Your goal → Count the lines in the rows below that contain the string "should", treating uppercase and lowercase as different. Reply with the number alone.

Records for this task →
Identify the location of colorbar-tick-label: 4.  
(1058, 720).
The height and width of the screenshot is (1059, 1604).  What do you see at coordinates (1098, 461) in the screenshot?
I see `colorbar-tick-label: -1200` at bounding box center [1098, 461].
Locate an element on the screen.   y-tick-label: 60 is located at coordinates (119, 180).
---
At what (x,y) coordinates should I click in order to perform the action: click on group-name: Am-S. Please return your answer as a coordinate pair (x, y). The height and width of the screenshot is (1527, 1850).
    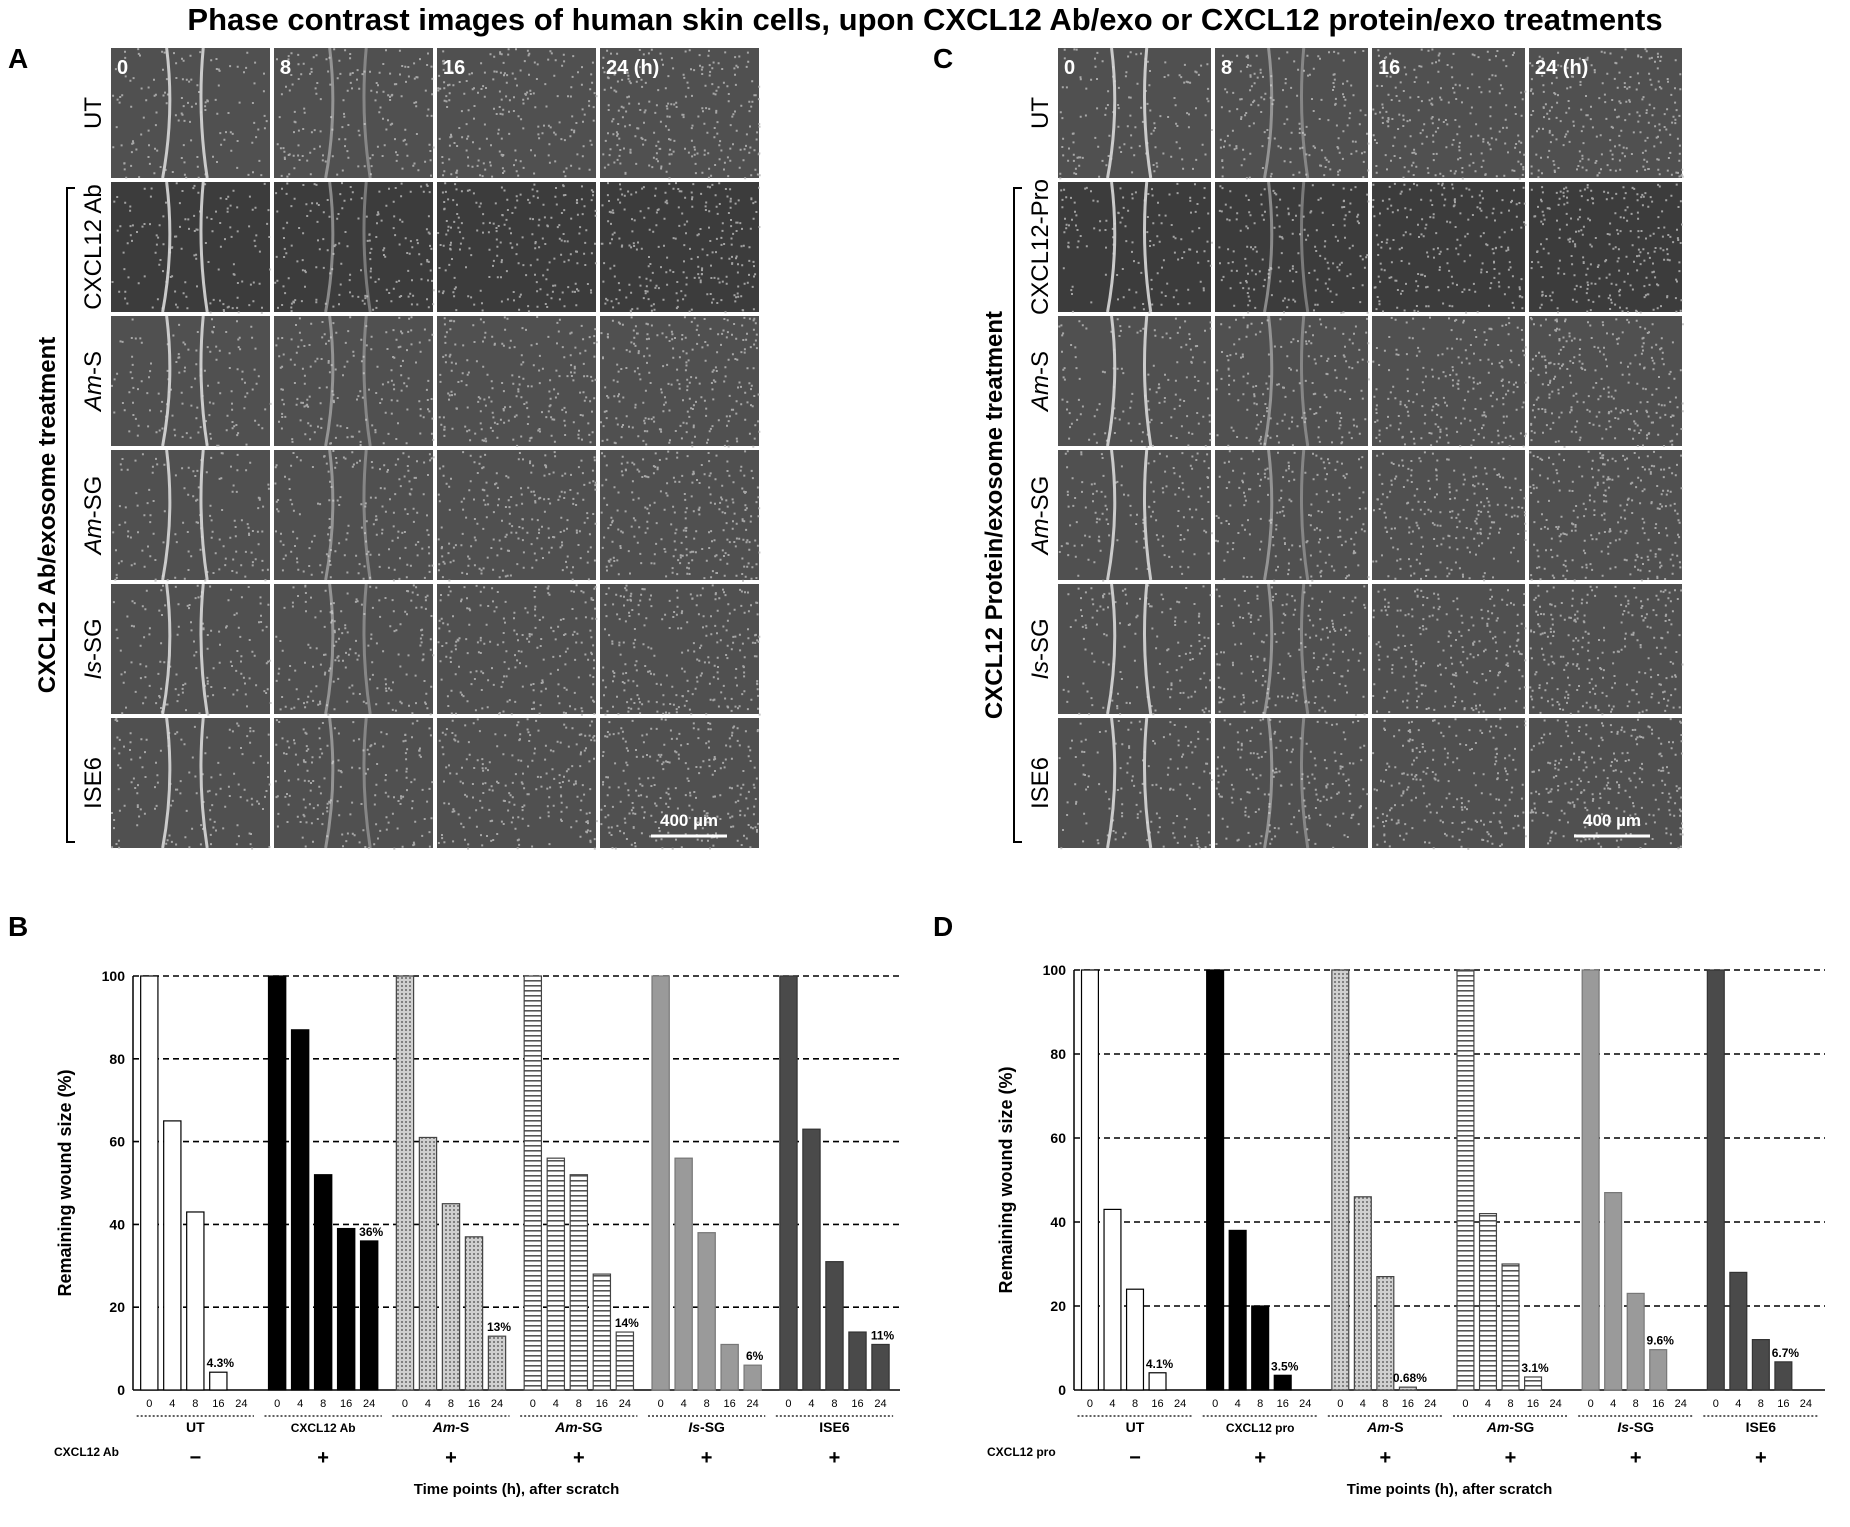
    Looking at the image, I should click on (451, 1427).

Result → 2